# Supply-demand structural analysis of sports services in Chinese residential care facilities: a cross-sectional study in Zhengzhou

**Authors:** Shuangrui Liu, Haitao Wang, Yarong Kong

PMC · DOI: 10.3389/fpubh.2026.1772195 · 2026-03-19

## TL;DR

This study examines the mismatch between demand and supply of sports services in Chinese residential care facilities, finding significant gaps and identifying factors like satisfaction and income as key predictors.

## Contribution

The study introduces a novel application of the SERVQUAL gap model to assess supply-demand matching in sports services for elderly care in China.

## Key findings

- Facilities and fitness guidance showed the strongest demand but poorest supply, with shortage rates over 25%.
- Satisfaction, education level, and monthly income were significant predictors of supply-demand matching.
- Institution type had no significant direct effect on supply-demand gaps after controlling for demographics.

## Abstract

Sports services constitute an important non-medical intervention for promoting healthy aging. China has the world's largest older population with growing demand for institutional care; however, systematic research on supply-demand matching of sports services in residential care facilities remains scarce.
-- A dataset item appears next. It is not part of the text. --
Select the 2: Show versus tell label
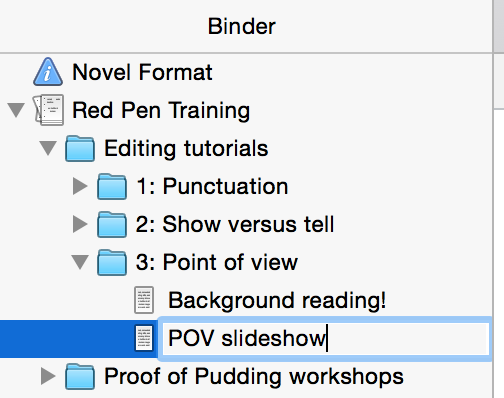 click(x=235, y=224)
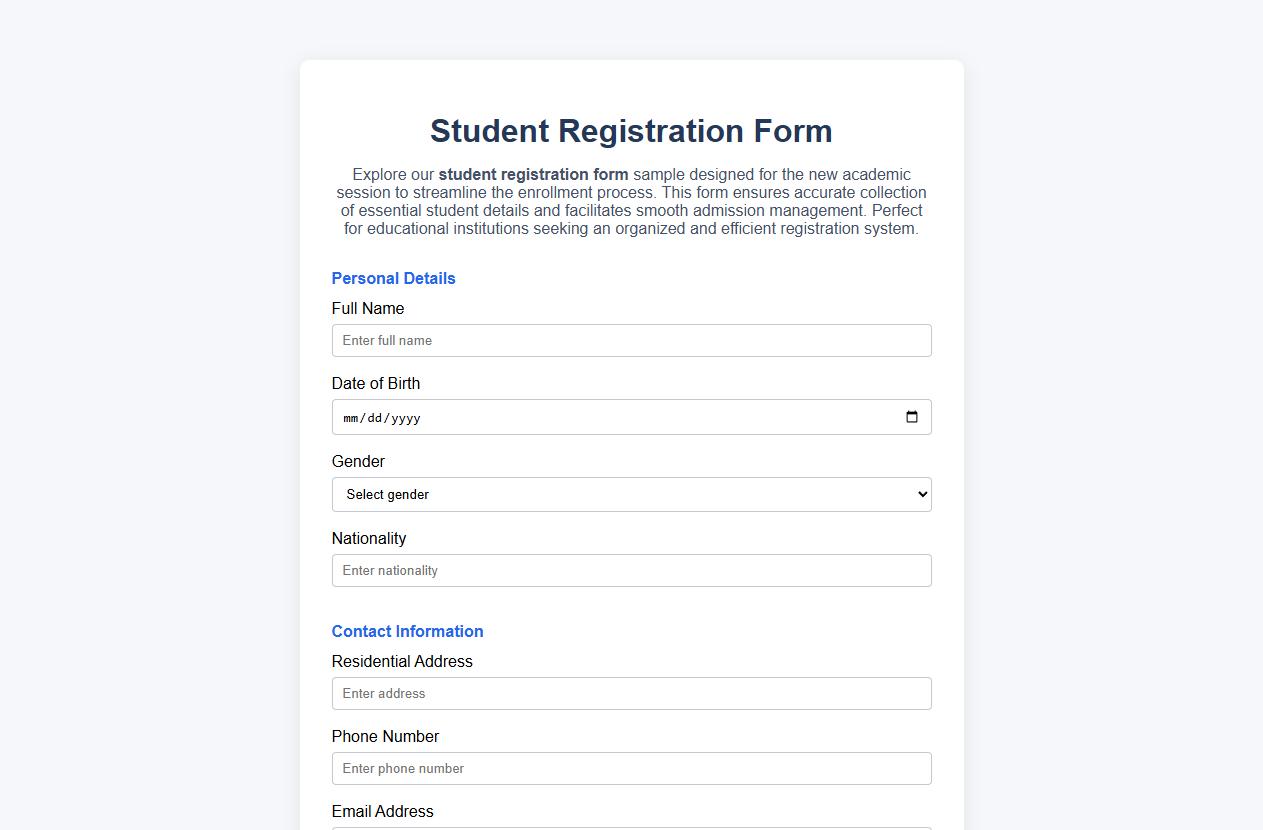Click the month (mm) segment in Date of Birth
This screenshot has width=1263, height=830.
pos(351,418)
This cross-sectional study surveyed 278 older adults across 15 residential care facilities in Zhengzhou, China, between March and June 2025. Based on the SERVQUAL gap model, supply-demand status was assessed across five dimensions: facilities, fitness guidance, activity organization, information consultation, and physical monitoring. The dependent variable was constructed using a project counting method: the supply side was measured by service accessibility (SA1–SA5, binary items assessing “whether the institution provides the service”), and the demand side by the number of dimensions with urgent needs (demand mean > 4.0); a difference ≤ 0 was coded as supply deficit. Binary logistic regression was employed with overall satisfaction (Z-standardized) as the core independent variable to examine predictors of supply-demand matching. Cronbach's α coefficients ranged from 0.767 to 0.845 across dimensions.

A pronounced structural imbalance in supply and demand was identified. Facilities (gap = 1.03, shortage rate 25.6%) and fitness guidance (gap = 1.02, shortage rate 25.2%) exhibited the strongest demand yet poorest supply, whereas activity organization was relatively well-supplied but ranked lower in demand priority. Significant demographic differences existed across institution types: residents of public institutions had significantly lower self-care ability than those in private institutions (M = 1.65 vs. 1.93, p = 0.027) and lower monthly income (M = 2.17 vs. 2.62, p = 0.005); however, overall satisfaction (p = 0.695) and supply-demand gap rates (p = 0.705) did not differ significantly across institution types. Logistic regression (Nagelkerke R2 = 0.223, LLR χ2 = 49.06, p < 0.001) revealed that overall satisfaction (OR = 0.484, p < 0.001), education level (OR = 0.612, p = 0.002), and monthly income (OR = 0.604, p < 0.001) significantly predicted supply-demand matching. After controlling for demographic variables, institution type was non-significant (private OR = 0.801, p = 0.500; public-private partnership OR = 0.922, p = 0.813), suggesting that inter-institutional differences were primarily attributable to a compositional effect. Among 278 respondents, 97 (34.9%) were classified in the supply-deficit group and 181 (65.1%) in the supply-demand balance group.

Sports services in residential care facilities exhibited a structural contradiction characterized by the coexistence of “high demand-low supply” and “low demand-high supply.” Satisfaction, education level, and monthly income were identified as three key predictors of supply-demand imbalance: older adults with higher satisfaction (i.e., better perceived service quality) had lower odds of supply deficit, while those with higher education and income were associated with less supply-demand mismatch, potentially owing to superior information access and resource utilization capabilities. The non-significant effect of institution type, combined with demographic comparisons, suggested a compositional effect—public institutions bore greater responsibility for functionally impaired and economically vulnerable older adults, yet this structural difference in resident composition was not associated with significant differences in sports service supply-demand matching. However, given the cross-sectional design, these associations should not be interpreted as causal relationships.